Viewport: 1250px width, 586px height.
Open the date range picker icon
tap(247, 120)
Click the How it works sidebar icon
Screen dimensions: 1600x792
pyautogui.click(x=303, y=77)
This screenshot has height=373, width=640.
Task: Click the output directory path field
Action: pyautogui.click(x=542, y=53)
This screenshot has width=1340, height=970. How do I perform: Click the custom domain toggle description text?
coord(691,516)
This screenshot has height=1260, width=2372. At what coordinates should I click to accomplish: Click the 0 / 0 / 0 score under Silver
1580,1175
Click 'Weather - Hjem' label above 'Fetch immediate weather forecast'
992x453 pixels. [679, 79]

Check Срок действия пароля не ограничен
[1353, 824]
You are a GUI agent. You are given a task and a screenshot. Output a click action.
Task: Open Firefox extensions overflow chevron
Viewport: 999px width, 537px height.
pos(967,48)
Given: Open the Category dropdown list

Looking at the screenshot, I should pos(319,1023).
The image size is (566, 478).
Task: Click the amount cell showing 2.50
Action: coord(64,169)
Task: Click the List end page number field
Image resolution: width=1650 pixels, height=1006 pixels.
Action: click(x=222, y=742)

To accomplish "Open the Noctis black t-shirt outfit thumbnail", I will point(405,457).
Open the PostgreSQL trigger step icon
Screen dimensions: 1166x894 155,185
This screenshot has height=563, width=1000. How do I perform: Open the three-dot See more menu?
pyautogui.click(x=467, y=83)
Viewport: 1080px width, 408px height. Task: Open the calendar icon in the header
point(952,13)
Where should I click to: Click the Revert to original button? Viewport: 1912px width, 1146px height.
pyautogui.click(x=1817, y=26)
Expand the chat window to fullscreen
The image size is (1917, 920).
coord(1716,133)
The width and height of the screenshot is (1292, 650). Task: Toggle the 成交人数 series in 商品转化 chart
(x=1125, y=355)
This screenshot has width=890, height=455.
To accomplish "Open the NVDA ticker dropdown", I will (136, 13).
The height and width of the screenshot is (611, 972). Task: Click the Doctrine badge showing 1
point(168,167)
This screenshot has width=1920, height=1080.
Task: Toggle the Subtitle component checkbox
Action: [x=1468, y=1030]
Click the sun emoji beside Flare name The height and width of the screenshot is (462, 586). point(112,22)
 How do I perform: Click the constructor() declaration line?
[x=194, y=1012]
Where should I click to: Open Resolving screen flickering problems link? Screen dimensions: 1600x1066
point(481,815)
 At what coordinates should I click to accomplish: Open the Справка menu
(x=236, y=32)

_The task_
The expected output is the complete data, repeated exactly.

_Answer box_
Viewport: 1250px width, 586px height.
Open the date range picker icon
tap(247, 120)
Click the How it works sidebar icon
Screen dimensions: 1600x792
pyautogui.click(x=303, y=77)
This screenshot has height=373, width=640.
Task: Click the output directory path field
Action: pyautogui.click(x=542, y=53)
This screenshot has width=1340, height=970. How do I perform: Click the custom domain toggle description text?
coord(691,516)
This screenshot has height=1260, width=2372. At what coordinates should I click to accomplish: Click the 0 / 0 / 0 score under Silver
1580,1175
Click 'Weather - Hjem' label above 'Fetch immediate weather forecast'
992x453 pixels. [679, 79]

Check Срок действия пароля не ограничен
[1353, 824]
You are a GUI agent. You are given a task and a screenshot. Output a click action.
Task: Open Firefox extensions overflow chevron
Viewport: 999px width, 537px height.
pos(967,48)
Given: Open the Category dropdown list

Looking at the screenshot, I should pos(319,1023).
The image size is (566, 478).
Task: Click the amount cell showing 2.50
Action: coord(64,169)
Task: Click the List end page number field
Image resolution: width=1650 pixels, height=1006 pixels.
Action: click(x=222, y=742)

To accomplish "Open the Noctis black t-shirt outfit thumbnail", I will point(405,457).
Open the PostgreSQL trigger step icon
Screen dimensions: 1166x894 155,185
This screenshot has height=563, width=1000. How do I perform: Open the three-dot See more menu?
pyautogui.click(x=467, y=83)
Viewport: 1080px width, 408px height. Task: Open the calendar icon in the header
point(952,13)
Where should I click to: Click the Revert to original button? Viewport: 1912px width, 1146px height.
pyautogui.click(x=1817, y=26)
Expand the chat window to fullscreen
The image size is (1917, 920).
coord(1716,133)
The width and height of the screenshot is (1292, 650). Task: Toggle the 成交人数 series in 商品转化 chart
(x=1125, y=355)
This screenshot has width=890, height=455.
To accomplish "Open the NVDA ticker dropdown", I will (136, 13).
The height and width of the screenshot is (611, 972). Task: Click the Doctrine badge showing 1
point(168,167)
This screenshot has width=1920, height=1080.
Task: Toggle the Subtitle component checkbox
Action: [x=1468, y=1030]
Click the sun emoji beside Flare name The height and width of the screenshot is (462, 586). point(112,22)
 How do I perform: Click the constructor() declaration line?
[x=194, y=1012]
Where should I click to: Open Resolving screen flickering problems link? Screen dimensions: 1600x1066
point(481,815)
 At what coordinates should I click to accomplish: Open the Справка menu
(x=236, y=32)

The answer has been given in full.